The path to peace begins with a single click. Click on terms below to learn more.

• Honesty:
Truthfulness, sincerity and self-knowledge. Communicating and acting authentically with oneself and others.

• Humility:
Freedom from false pride or arrogance. Having an awareness of one's own shortcomings and others’ strengths.

• Gratitude:
Thankful appreciation for what one has received. Showing gratefulness and recognition to others.

• Understanding:
Wisdom, awareness, perspective and intuition; Mindfulness. The ability to comprehend one's own and other's feelings, attitude and points of view;  Empathy.

• Acceptance:
Acknowledgement of the truth regarding a situation or condition; appreciation and validation of one's own and others' human personalities (even traits we may wish to change); letting go of resistance and denial; absolute cooperation with the inevitable.

• Forgiveness:
A letting go or releasing of resentments.
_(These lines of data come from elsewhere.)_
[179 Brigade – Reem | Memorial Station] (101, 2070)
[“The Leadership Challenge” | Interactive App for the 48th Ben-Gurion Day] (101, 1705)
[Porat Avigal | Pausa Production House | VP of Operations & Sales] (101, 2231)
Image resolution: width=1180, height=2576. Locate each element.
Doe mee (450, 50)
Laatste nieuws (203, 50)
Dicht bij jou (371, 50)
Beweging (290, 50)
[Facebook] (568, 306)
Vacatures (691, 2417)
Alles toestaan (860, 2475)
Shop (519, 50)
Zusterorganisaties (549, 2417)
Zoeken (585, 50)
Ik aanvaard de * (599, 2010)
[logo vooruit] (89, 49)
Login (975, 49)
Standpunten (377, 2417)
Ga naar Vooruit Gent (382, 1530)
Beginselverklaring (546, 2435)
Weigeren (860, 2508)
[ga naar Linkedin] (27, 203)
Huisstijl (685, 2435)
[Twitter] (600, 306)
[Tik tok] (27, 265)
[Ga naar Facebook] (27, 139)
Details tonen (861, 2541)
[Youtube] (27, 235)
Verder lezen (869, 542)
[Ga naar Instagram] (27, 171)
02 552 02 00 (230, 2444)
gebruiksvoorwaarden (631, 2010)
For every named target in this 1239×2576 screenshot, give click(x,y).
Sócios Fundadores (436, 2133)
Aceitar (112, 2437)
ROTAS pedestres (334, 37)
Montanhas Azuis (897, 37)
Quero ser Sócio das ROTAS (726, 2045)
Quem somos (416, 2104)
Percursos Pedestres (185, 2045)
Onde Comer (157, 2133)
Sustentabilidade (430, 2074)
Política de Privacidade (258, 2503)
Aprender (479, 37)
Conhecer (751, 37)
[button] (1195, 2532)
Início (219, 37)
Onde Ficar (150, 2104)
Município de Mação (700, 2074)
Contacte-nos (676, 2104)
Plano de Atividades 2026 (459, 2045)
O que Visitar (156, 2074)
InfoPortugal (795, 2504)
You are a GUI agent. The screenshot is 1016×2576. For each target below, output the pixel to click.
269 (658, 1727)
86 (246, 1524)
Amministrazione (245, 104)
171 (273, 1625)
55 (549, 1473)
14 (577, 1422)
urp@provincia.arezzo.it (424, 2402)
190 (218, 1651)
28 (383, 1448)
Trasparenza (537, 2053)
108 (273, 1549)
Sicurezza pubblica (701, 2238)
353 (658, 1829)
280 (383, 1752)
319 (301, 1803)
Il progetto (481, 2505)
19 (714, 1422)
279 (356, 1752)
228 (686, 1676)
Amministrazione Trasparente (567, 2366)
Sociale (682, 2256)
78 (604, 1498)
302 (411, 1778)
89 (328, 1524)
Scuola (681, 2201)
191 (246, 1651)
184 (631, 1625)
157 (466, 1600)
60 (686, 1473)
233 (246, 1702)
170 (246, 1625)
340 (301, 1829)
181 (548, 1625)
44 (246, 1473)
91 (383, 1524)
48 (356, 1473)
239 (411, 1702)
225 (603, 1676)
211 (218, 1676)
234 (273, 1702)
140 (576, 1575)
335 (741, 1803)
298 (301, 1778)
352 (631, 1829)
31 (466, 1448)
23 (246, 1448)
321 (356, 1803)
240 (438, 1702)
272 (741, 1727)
The willingness to move beyond past events, perhaps to reconcile and restore.

• Tolerance:
Open-mindedness to ideas, opinions and practices that differ from one's own; the absence of prejudice; a live-and-let-live attitude.

• Patience:
Calm endurance of hardship, pain or delay. Demonstrating perseverance, restraint and determination.

• Graciousness:
The attribute of being kind to all. Politeness, cordiality and good-natured disposition.

• Benevolence:
Friendliness, kindness, selflessness and the inclination to be generous. Having a love of humankind accompanied by a desire to encourage the happiness of others.

• Compassion:
A deep empathy that gives rise to an active desire to alleviate another’s suffering.

• Integrity:
Moral consistency of actions, values and principles. Honesty in regard to the motivations of one’s actions.